Brett Cross, Uziyah Garcia’s father, traveled to the Texas State Capitol weekly to remind legislators of his son.
UVALDE, Texas — One year ago, Brett Cross waited hours at Uvalde’s civic center for updates about his son, Uziyah Garcia.
“We waited. They kept bringing in buses full of kids and Uzi never got off,” said Cross.
He is one of 21 families who never got to hold their loved ones again. On May 24, 2022, 19 children and two teachers were killed by a gunman at Robb Elementary School.
Cross saw and experienced the overwhelming news coverage of Uziyah’s death. He watched as details unfolded about the mass shooting.
“I don’t believe in perfect anymore,” Cross said.
Since the massacre, Cross is continuously disappointed by systemic failures that cost the life of his son. Present at the school were 376 law enforcement officers, and it took 77 minutes for them to enter the classroom. An 18-year-old fired 1,657 rounds of ammunition with two AR-15 semi-automatic rifles.
Those are statistics, but Uziyah was not.
“He isn’t a number. He is Uzi. And he was everything,” said Cross.

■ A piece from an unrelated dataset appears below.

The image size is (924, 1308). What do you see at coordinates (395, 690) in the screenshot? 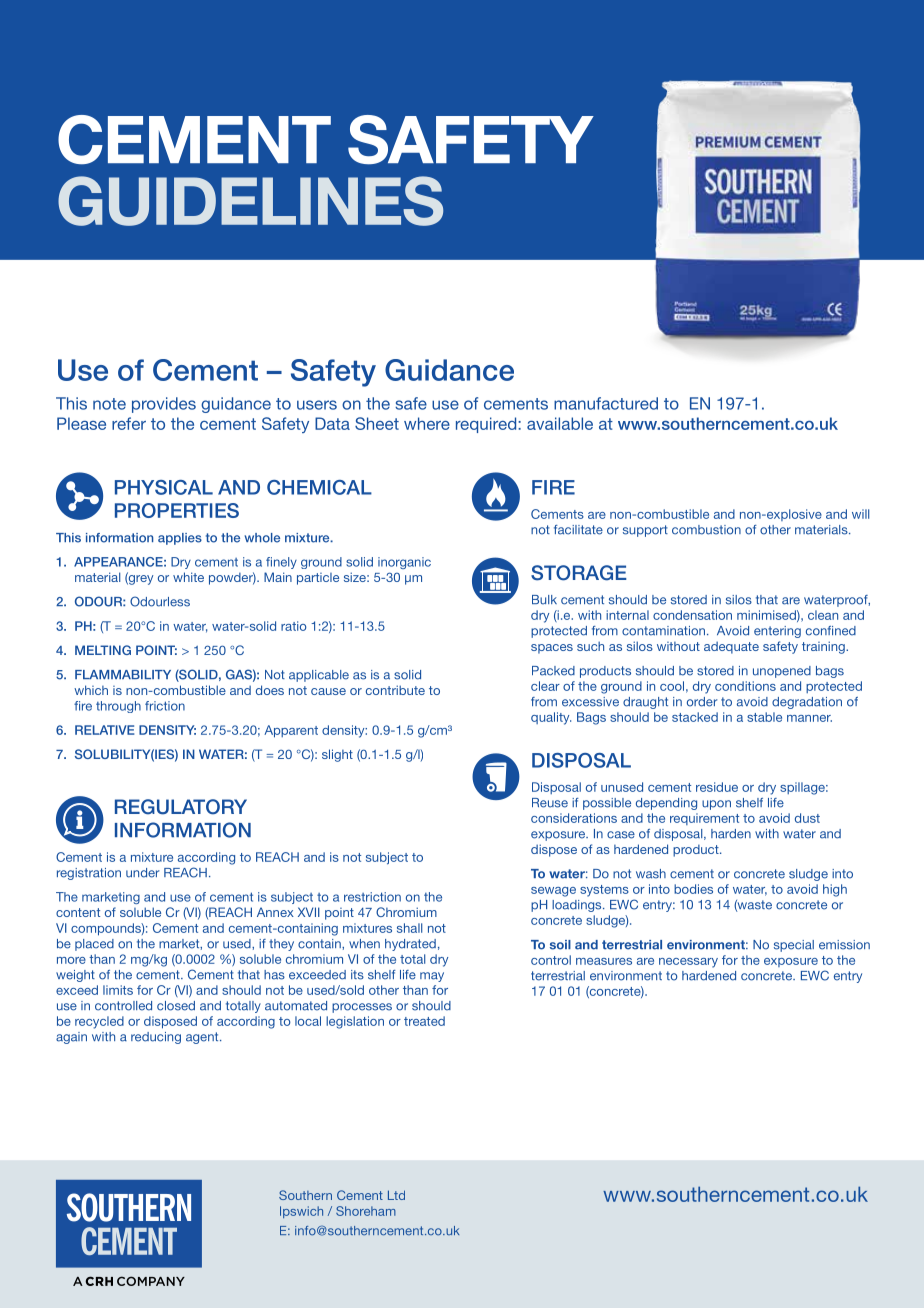
I see `contribute` at bounding box center [395, 690].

The crowds and coverage following the shooting have come and gone. The Uvalde Town Square, last year, filled with thousands of visitors, is quiet today. But for Cross, it means he needs to raise his voice louder, so people do not forget about Uziyah, his classmates and teachers.
On Tuesdays during the 88th legislative session in Austin, Cross made a weekly three-hour drive to the Texas State Capitol. He supports more than 21 bills announced in the aftermath of the Uvalde mass shooting.
Only one Uvalde bill has been heard in committee. On April 18, House Bill 2744 was on the schedule. The bill would raise the purchase age of semi-automatic rifles from 18 to 21. Cross and other families from Uvalde waited 14 hours to testify in support of HB 2744.
“Your thoughts and prayers haven’t done anything in the 329 days since Uziyah was shot through his stomach, exiting his spine,” Cross told the committee.
Cross wants legislators to know him, because they will never get the chance to know Uziyah.
Three weeks later on May 9, the efforts of Uvalde parents seemed promising. HB 2744 unexpectedly passed through the committee. However, the bill did not make it on the Texas House Agenda and will fail this session.
For Cross, it means he will be back in Austin until there is gun reform.
“It’s another day without him,” said Cross.